#### PROBLEM DETAILS:
Once the pictures are set aside, copy the records below exactly as they stand.

#### EXTRACTED DATA:
§ §

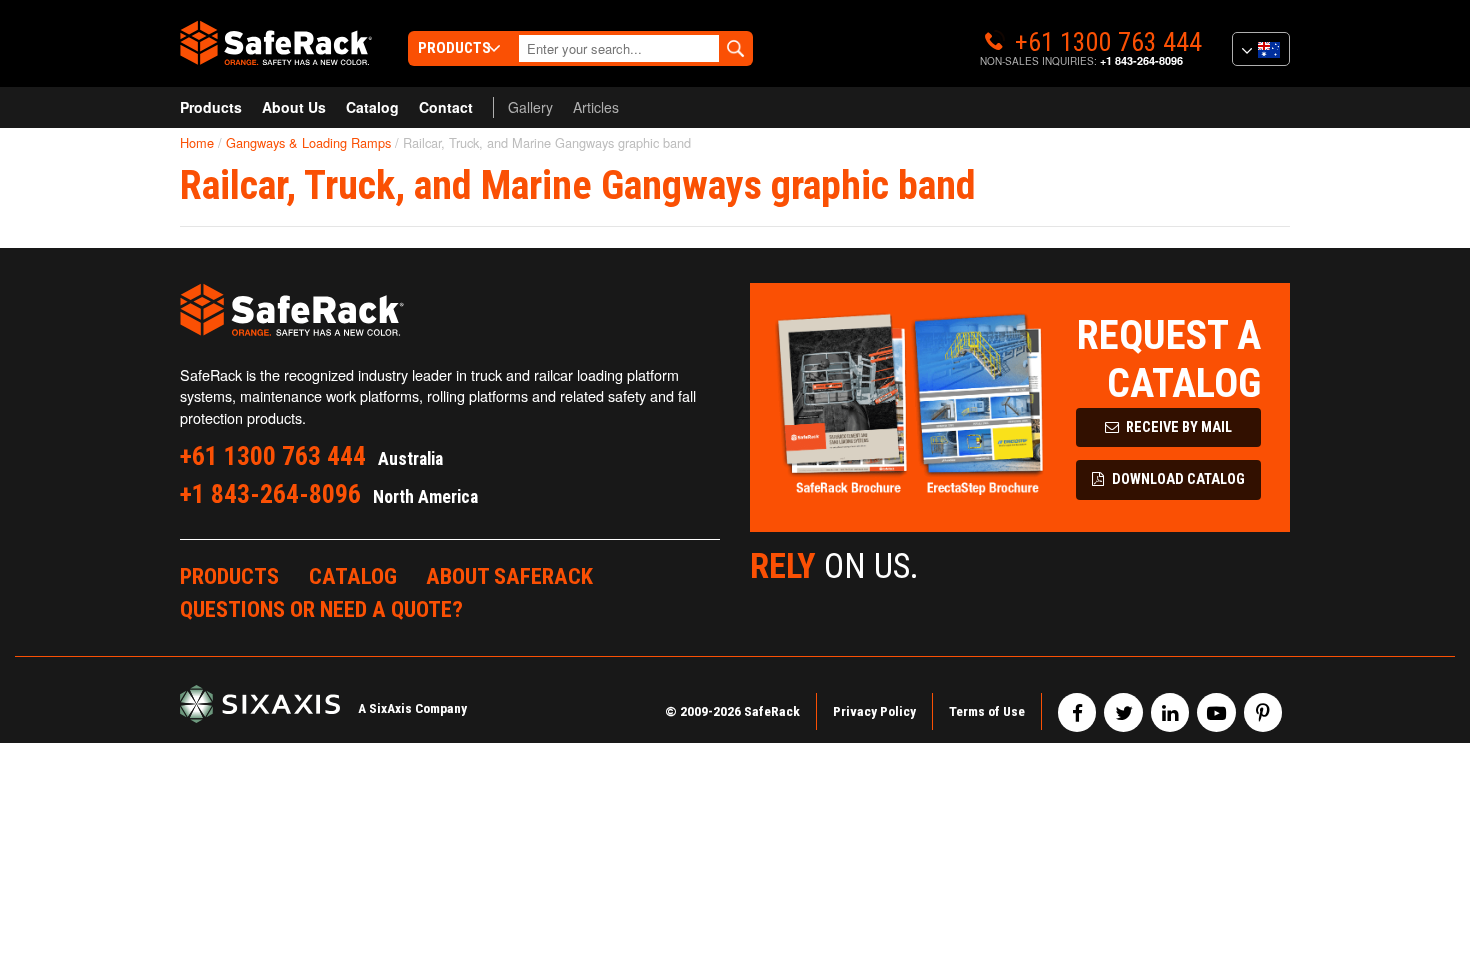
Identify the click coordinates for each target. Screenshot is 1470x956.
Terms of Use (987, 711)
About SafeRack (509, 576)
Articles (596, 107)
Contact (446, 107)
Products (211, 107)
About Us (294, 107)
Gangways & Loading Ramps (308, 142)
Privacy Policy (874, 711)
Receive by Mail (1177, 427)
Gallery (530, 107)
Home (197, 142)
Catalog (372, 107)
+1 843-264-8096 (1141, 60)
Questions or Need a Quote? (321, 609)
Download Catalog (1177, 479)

§ §

#### TASK OUTPUT:
Identify the click coordinates for each target. Screenshot is 1470x956.
Terms of Use (987, 711)
About SafeRack (509, 576)
Articles (596, 107)
Contact (446, 107)
Products (211, 107)
About Us (294, 107)
Gangways & Loading Ramps (308, 142)
Privacy Policy (874, 711)
Receive by Mail (1177, 427)
Gallery (530, 107)
Home (197, 142)
Catalog (372, 107)
+1 843-264-8096 (1141, 60)
Questions or Need a Quote? (321, 609)
Download Catalog (1177, 479)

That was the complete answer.